Count, in the data that follows, every line with the string "computer", and give that count as the whole reply.

Stored items
•••••
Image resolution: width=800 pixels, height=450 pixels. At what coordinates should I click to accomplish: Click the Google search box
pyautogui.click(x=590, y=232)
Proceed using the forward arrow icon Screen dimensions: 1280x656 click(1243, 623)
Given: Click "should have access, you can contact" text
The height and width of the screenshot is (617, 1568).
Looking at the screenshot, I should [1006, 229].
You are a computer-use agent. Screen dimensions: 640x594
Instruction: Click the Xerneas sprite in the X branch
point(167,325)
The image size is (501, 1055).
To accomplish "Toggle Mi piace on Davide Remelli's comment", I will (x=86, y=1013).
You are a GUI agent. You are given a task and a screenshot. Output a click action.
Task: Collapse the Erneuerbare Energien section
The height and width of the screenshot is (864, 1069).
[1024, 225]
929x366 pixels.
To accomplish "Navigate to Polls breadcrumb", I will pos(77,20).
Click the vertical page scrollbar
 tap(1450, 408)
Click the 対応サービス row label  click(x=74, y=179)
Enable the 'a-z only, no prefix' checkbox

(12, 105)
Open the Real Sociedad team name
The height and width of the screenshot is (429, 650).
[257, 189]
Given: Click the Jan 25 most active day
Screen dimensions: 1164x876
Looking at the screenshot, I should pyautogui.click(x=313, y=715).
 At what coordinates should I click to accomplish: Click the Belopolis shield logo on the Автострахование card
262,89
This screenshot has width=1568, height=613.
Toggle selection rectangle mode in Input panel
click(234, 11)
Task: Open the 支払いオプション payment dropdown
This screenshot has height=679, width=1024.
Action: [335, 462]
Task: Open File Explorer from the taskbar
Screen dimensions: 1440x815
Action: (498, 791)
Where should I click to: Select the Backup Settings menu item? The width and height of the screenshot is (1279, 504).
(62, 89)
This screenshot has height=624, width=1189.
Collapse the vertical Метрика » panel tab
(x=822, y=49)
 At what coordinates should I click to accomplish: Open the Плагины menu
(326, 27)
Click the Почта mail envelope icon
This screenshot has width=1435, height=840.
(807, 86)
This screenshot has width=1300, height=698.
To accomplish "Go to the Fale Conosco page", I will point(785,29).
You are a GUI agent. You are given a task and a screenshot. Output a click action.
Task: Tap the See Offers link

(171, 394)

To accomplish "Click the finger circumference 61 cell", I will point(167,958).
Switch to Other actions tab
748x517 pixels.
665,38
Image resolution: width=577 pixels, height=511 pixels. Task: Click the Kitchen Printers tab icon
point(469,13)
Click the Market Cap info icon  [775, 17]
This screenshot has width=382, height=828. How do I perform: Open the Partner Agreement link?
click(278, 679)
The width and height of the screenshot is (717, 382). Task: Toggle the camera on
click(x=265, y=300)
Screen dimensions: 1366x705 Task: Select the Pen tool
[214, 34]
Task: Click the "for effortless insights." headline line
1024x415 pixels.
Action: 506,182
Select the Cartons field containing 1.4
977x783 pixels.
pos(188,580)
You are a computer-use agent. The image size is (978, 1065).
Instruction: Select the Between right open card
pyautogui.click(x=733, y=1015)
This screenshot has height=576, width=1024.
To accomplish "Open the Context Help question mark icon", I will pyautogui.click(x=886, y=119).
•••••
• [Solution to this problem] 2